Donald Trump has been the subject of the greatest perversions of the Constitution of the United States and particularly the Fourth and Fifth Amendments of the Bill of Rights of any president in the history of that country. He has not in any respect exceeded the constitutional powers of the presidency. A number of his initiatives have been legally challenged and are working their way through the appeal process. The clause: “no check, no balance, no accountability” is a perfectly accurate description of the clangorous nonsense about Trump that this country has swallowed. Trump wants to adjust tariffs with this and other countries. His reference to the 51st state is designed to be annoying, but was caused by our failure to pay for our own defence for the past 30 years, our steady trade surplus (which Trump exaggerates but Justin Trudeau did not know enough to dispute), and because Trudeau suggested Canada would collapse if U.S. tariffs were raised. Of course it won’t and if necessary we will show Trump that. But can we please have the maturity not to compare him with Hitler? We’re talking about tariffs, not world war and millions of innocent victims of death camps.

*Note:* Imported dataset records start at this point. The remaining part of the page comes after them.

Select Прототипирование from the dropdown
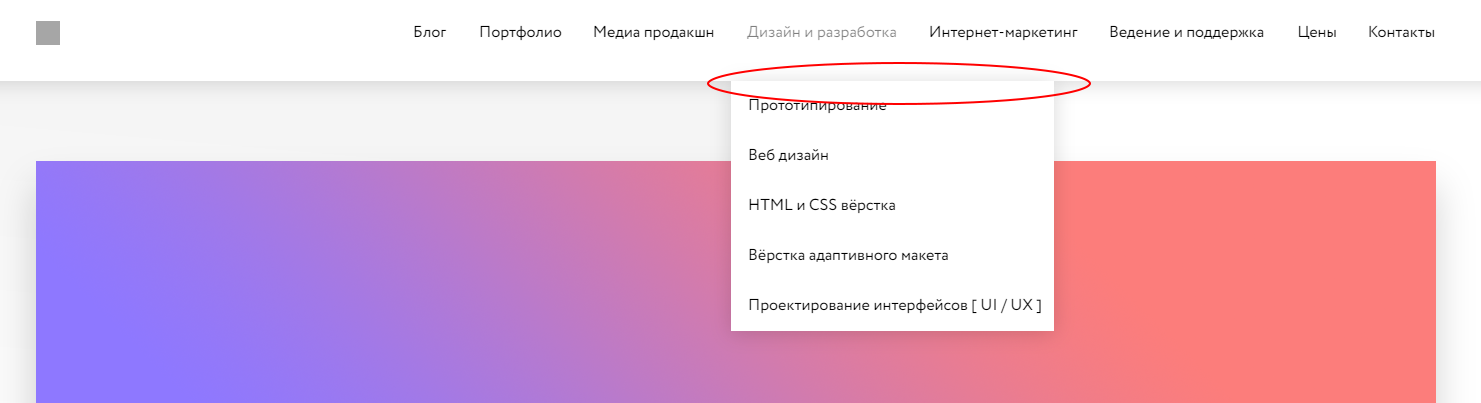 tap(817, 106)
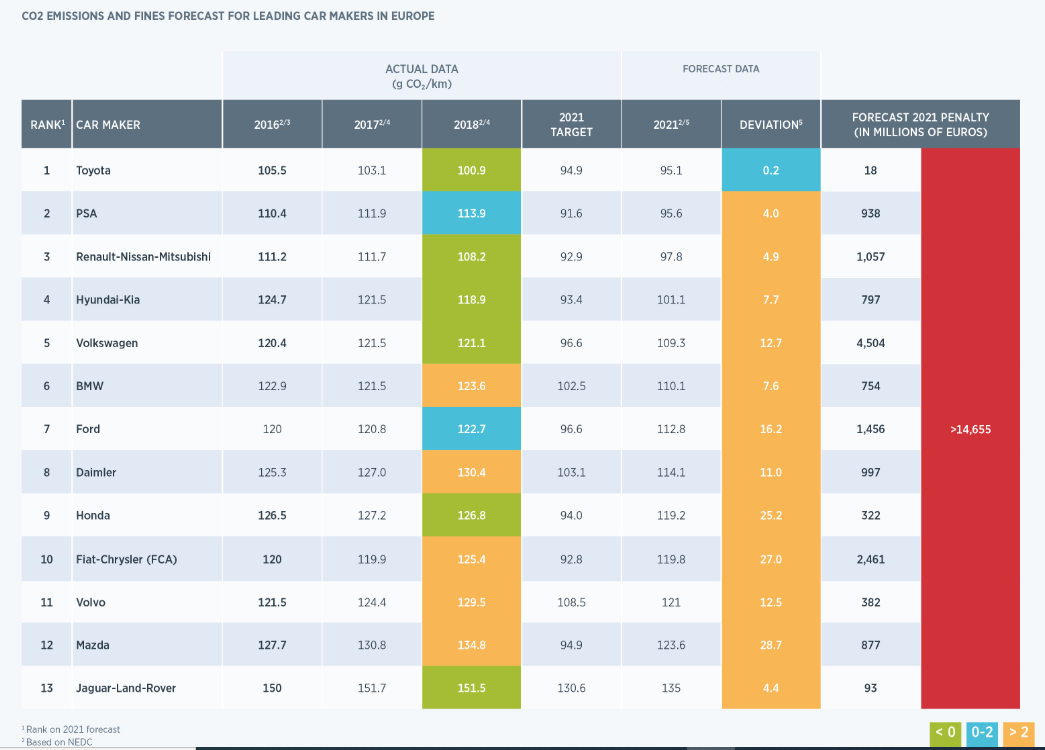Screen dimensions: 1045x750
Task: Select the '2021 TARGET' column header
Action: [x=571, y=125]
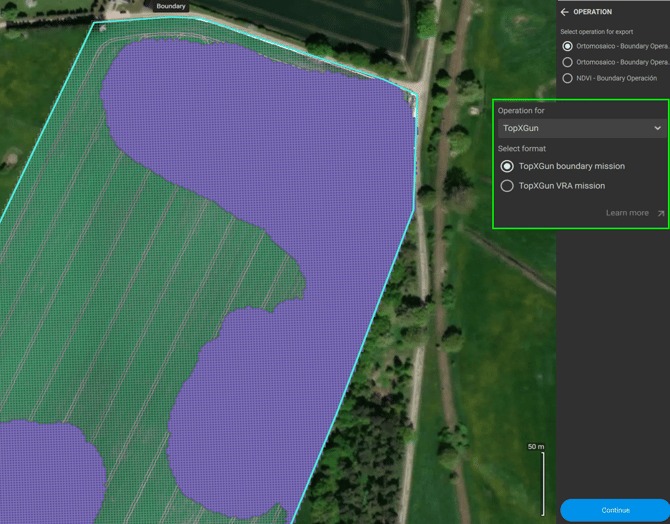Image resolution: width=670 pixels, height=524 pixels.
Task: Open the Learn more link
Action: click(x=627, y=213)
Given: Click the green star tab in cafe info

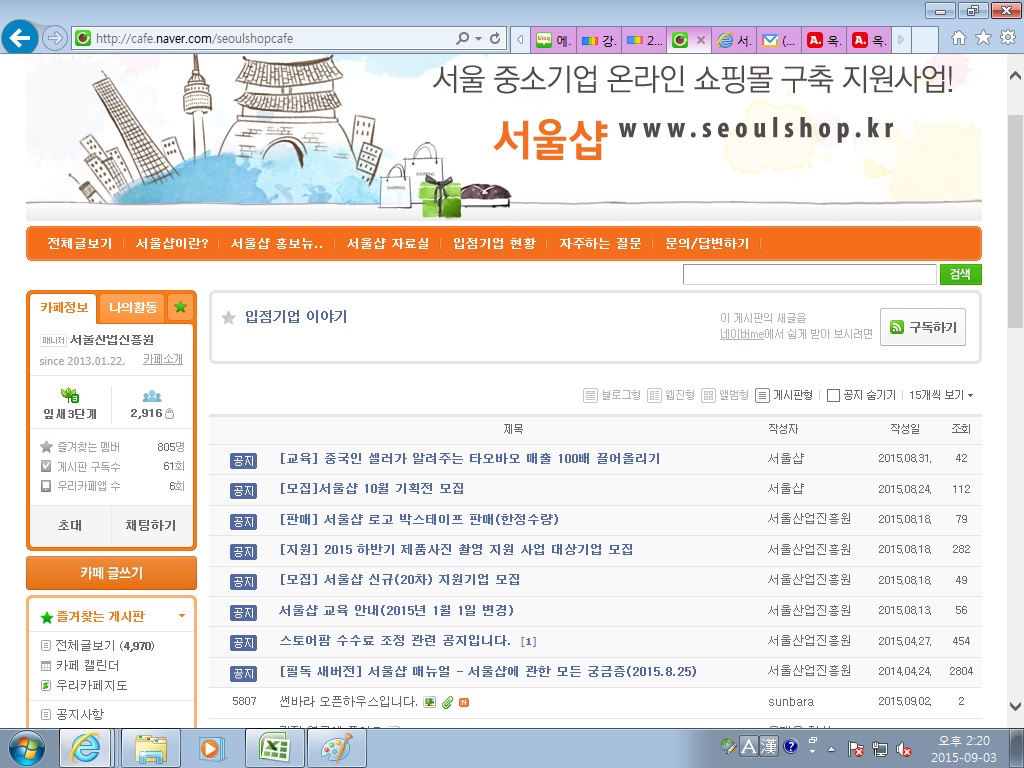Looking at the screenshot, I should click(x=180, y=306).
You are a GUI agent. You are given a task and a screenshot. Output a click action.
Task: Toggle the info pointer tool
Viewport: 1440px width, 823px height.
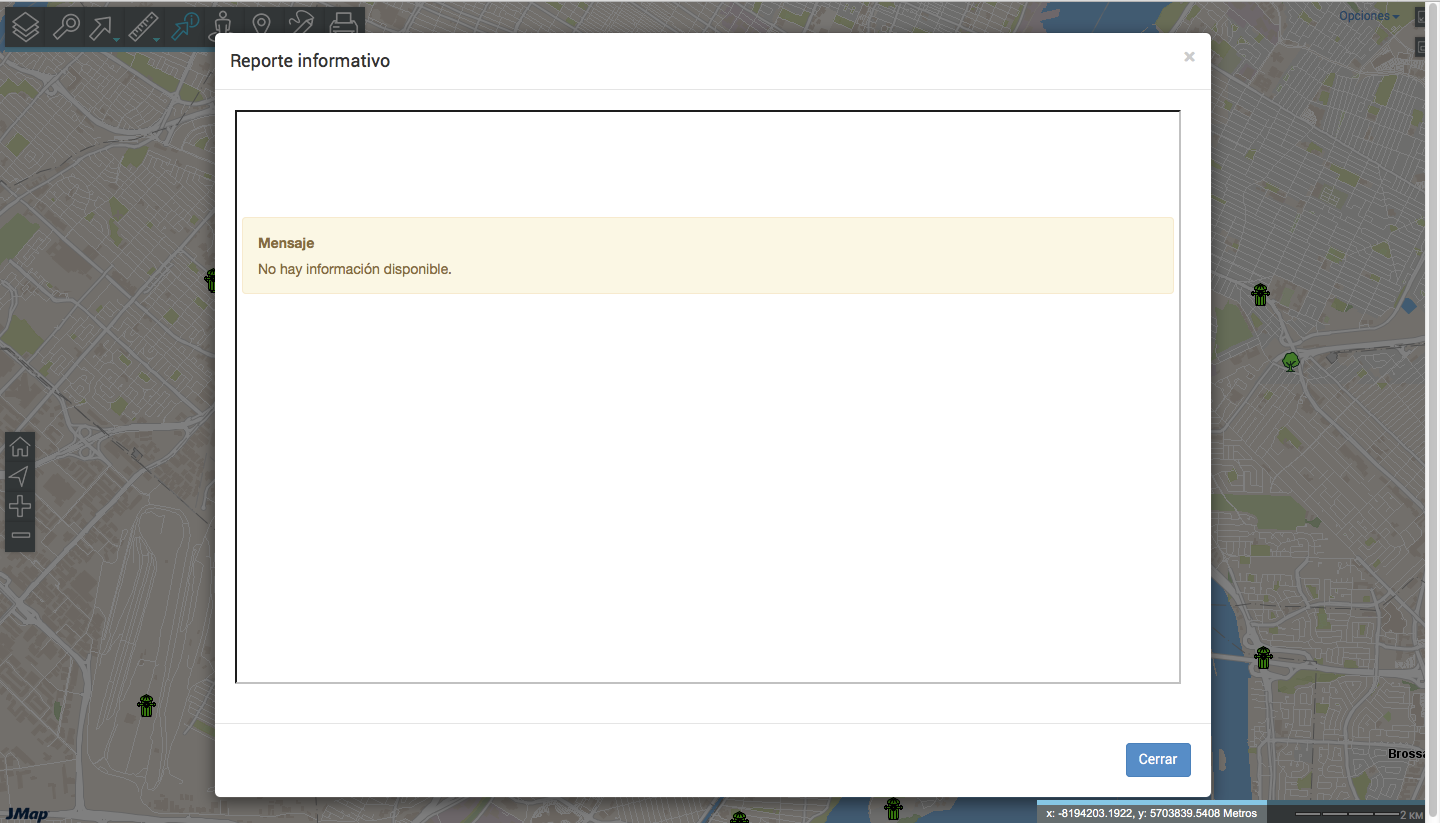click(x=185, y=26)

It is hard to imagine that any rational adult Canadian believes that Vladimir Putin and Xi Jinping are more capable and successful leaders than Trump. Putin unleashed an aggressive war, which has caused the displacement of more than 10 million people and probably at least 1.25 million casualties, most of them his own countrymen and most of those combat deaths. When some of the mercenaries that he has engaged defected from the front lines and marched on Moscow, they were greeted with enthusiasm by the Russian people. Putin routinely murders his domestic political opponents. Russia is suffering from acute economic hardship, chronic alcoholism, a steadily shrinking population, and its only geostrategic relevance to the world is the possibility of it becoming a basket of natural resources for the delectation of China. In defiance of all historic Russian nationalist logic, Putin is throwing his country into a desperate embrace with China. He has been reduced to dependence on the antediluvian tyrannies of Iran and North Korea and whatever happens, his war in Ukraine has been a disaster — Russia’s worst military fiasco since the Russo Japanese War (1905). He has conspicuously failed to subdue a vastly smaller and more vulnerable country that Russia had ruled for 300 years.
Chinese President Xi is now presiding over a country that is economically stagnant, debt-ridden and precarious. Where 10 years ago it was impossible to set foot out of doors without some passer-by telling you that China was about to surpass the United States as the world’s greatest economy, there is no suggestion of that now. The Chinese minister of defence, a number of prominent Chinese Communist Party grandees and financial magnates have abruptly disappeared over the last few years. China has alienated all of its neighbours and caused India, Vietnam, Japan, South Korea, the Philippines, and Indonesia to group together with Australia, New Zealand, and the United States in an informal revival of the Cold War containment strategy that was so successful opposite the Soviet Union.
Because there is such widespread ignorance of Asian history in the West it is assumed that ancient China has a sophisticated foreign policy, but under Xi, exactly the reverse is true. The famous Belt and Road Initiative, which the Sinophilic cheering section was touting as the wave of the future, has not created any prosperity for those who have participated in it and has squandered immense sums of money that the Chinese government does not have. The fact that Mark Carney has suggested the Chinese yuan could serve as a world reserve currency merely indicates the intellectual bankruptcy of the incoming prime minister, rather than any justified commendation of the totalitarian dictatorship of the so-called People’s Republic, which remains a largely command economy, is the world’s most authoritarian despotism and claims it can find anyone in the vast population in ten minutes because of its ubiquitous monitoring apparatus.
Can we please come to our senses and assure that the coming election is about the failure of the Trudeau government and the authoritarian socialist and irrational environmental opinions of Mark Carney? Donald Trump is a foreign leader and we will deal with him from a position of strength, provided we have a serious government.